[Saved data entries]
◆ ◆ ◆ ◆ ◆ ◆ ◆

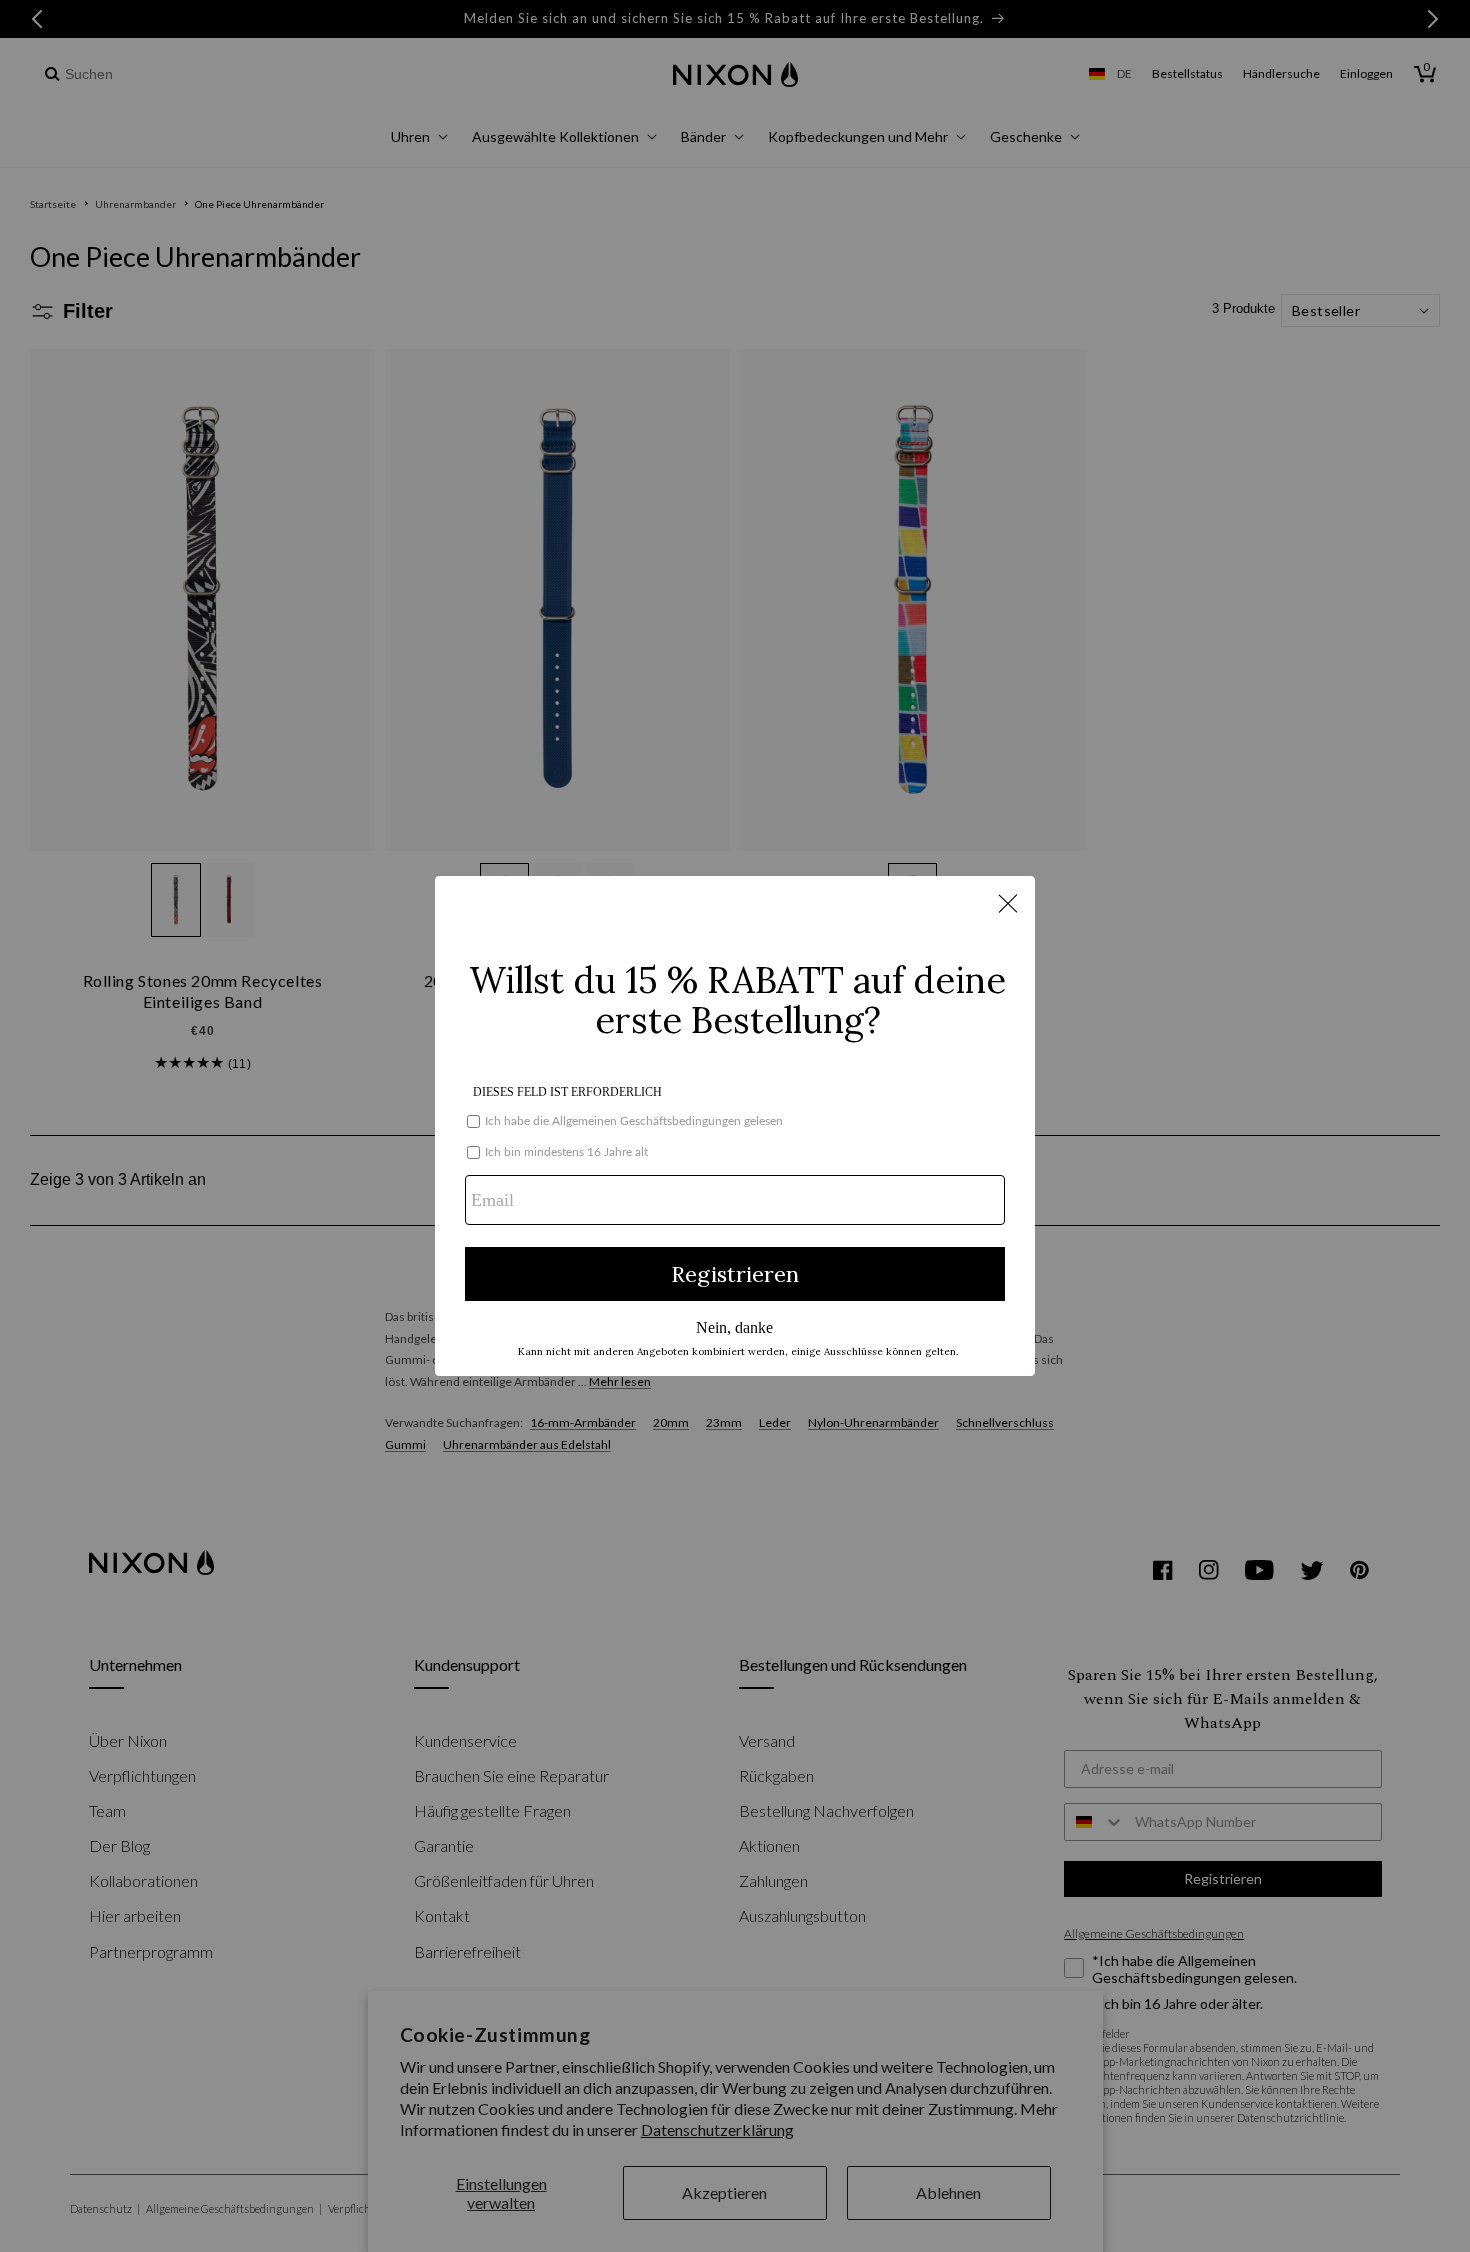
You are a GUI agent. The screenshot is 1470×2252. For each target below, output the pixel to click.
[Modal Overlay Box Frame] (735, 1126)
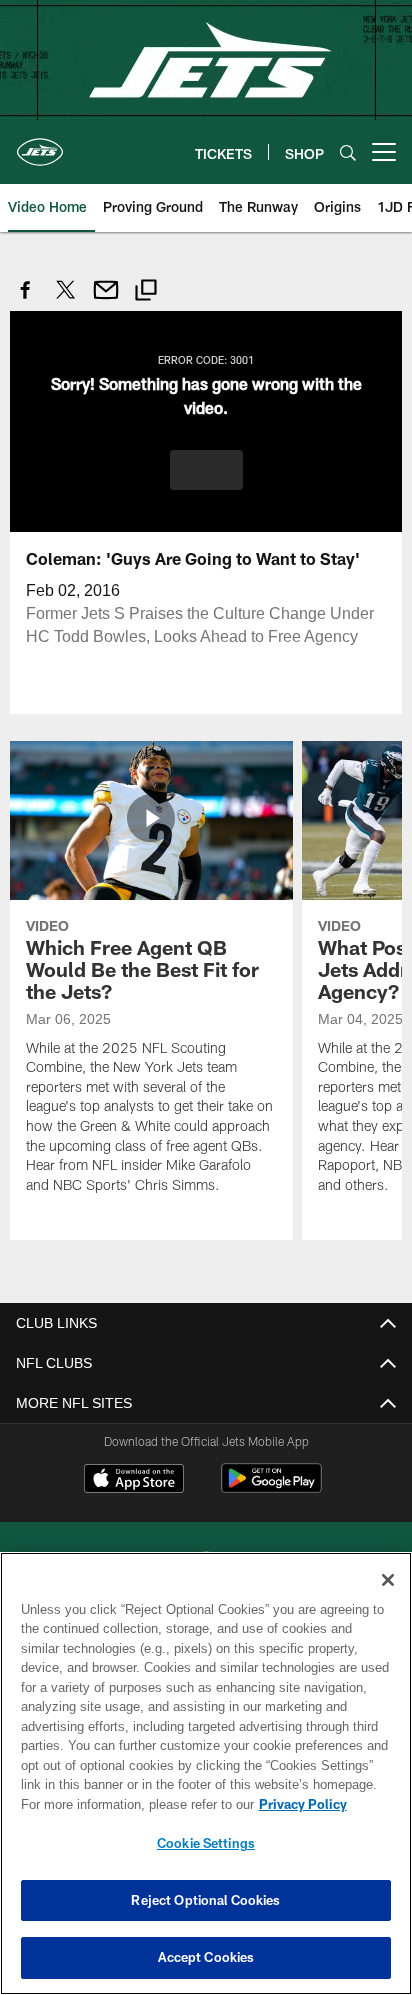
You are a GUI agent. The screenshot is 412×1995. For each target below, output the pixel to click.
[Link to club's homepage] (40, 144)
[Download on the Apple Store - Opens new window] (134, 1480)
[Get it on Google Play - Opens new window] (271, 1487)
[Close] (388, 1580)
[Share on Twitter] (66, 300)
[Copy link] (146, 292)
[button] (206, 469)
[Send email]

◆ ◆ ◆ ◆ ◆ ◆ ◆

### EXERCISE OBJECTIVE:
Task for the records above: copy every line in which the word "screenshot" occurs.

### RESPONSE BOX:
You are a GUI agent. The screenshot is 1470×2252. For each target below, output the pixel to click.
You are a GUI agent. The screenshot is 412×1995. For each target below, output the pixel to click.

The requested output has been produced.